Pratt Institute’s Design Management program recently launched the fifth issue of CATALYST: Strategic Design Review, a quarterly magazine whose mission is to stimulate thinking and encourage conversation about the role of strategic design in defining an economically, socially, and environmentally sustainable future. In addition to the print release of the latest issue, the website CATALYSTsdr.com contains full article text and regularly updated content.

The fifth issue is titled “Designing Wellbeing: For All and Each” and explores how the strategic design of products and processes can create economic value while enhancing wellbeing. The magazine features an interview with Whitney “Anna” Walker, CEO of Anna Sova and founder of the Antique Drapery Rod Co., regarding environmentally and socially responsible business practices. The latest issue also features articles on wellbeing, social innovation, and policy in Europe; community wellbeing at state-of-the-art, LEED-certified entertainment venue Brooklyn Bowl; and the Rainforest Alliance’s approach to wellbeing through the creation of sustainable business standards.

CATALYST was founded to encourage dialogue among leaders in design, business, and social innovation who are interested in the role of strategic design in creating economic value, advancing equality, and assuring environmental stewardship. The publication’s articles emphasize the value of applying the creative design process to the solution of complex challenges that are often outside the realm of traditional design disciplines.

CATALYST takes the mission of Pratt’s Design Management program to the greater public across the boundaries of design, strategy, and social innovation and features the work of practitioners and thinkers from around the world and across design disciplines.
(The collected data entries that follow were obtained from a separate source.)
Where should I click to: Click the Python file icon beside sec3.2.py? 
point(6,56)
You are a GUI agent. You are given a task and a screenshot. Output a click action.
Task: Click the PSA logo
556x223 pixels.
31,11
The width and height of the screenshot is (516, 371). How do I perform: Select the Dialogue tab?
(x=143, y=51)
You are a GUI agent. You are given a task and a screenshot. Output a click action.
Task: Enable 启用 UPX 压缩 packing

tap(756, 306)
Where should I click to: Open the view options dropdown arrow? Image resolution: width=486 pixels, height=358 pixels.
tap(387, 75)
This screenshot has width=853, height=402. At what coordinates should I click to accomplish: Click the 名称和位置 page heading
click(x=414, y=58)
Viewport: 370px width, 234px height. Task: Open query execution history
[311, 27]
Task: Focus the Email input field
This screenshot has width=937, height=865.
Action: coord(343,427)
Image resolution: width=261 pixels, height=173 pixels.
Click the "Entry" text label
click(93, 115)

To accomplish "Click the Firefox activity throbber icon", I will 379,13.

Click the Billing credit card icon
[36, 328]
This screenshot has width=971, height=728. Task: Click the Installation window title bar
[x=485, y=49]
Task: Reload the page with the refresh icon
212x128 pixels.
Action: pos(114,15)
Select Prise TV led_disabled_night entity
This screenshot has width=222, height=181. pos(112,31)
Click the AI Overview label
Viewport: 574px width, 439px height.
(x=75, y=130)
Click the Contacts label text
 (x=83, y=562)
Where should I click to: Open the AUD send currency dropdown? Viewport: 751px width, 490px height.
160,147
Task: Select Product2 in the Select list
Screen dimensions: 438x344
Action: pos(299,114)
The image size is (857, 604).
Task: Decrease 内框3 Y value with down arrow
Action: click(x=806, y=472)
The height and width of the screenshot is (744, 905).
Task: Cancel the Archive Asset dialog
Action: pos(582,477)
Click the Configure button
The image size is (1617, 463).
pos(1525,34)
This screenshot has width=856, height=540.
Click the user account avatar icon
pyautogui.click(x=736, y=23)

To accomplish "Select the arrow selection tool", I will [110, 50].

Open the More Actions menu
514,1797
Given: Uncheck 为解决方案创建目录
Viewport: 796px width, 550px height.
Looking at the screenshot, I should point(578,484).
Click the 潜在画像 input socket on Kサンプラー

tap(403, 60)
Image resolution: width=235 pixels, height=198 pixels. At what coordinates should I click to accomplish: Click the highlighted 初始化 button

“In addition to enabling strategists across design disciplines to optimize the value of strategic design, this issue of CATALYST: Strategic Design Review makes apparent that creating economic value can also create well-being for individuals, community, and our shared world,” said Mary McBride, chair of the Design Management program.

CATALYST’s comprehensive website at CATALYSTsdr.com houses article content, archived issues, a blog that has had over 10,000 hits, exclusive Web content, team biographies, case studies, and a forum for discussion. The printed version is available for purchase through MagCloud at http://www.magcloud.com/browse/Issue/106071.

CATALYST is operated under the leadership of Holly Burns, Giselle Carr, Dante Clemons, Aditi Mukherjee, Kevin Rorick, and Adam Zoltowski, under the guidance of Mary McBride.

Pratt’s Design Management program was created to bridge the disciplines of design and strategic business management. The two-year Master of Professional Studies program provides an executive education more focused than a Master of Business Administration on the special needs of design leaders managing design firms or design teams in creative industries. It provides training in leadership, team building, strategy, finance, marketing, and operations skills necessary to effectively lead a design department or to run a design business. The importance of ethical design intelligence as critical to sustainable advantage is a hallmark of the program. It was listed as one of BusinessWeek’s top 30 design programs in the world in a special September 2009 issue.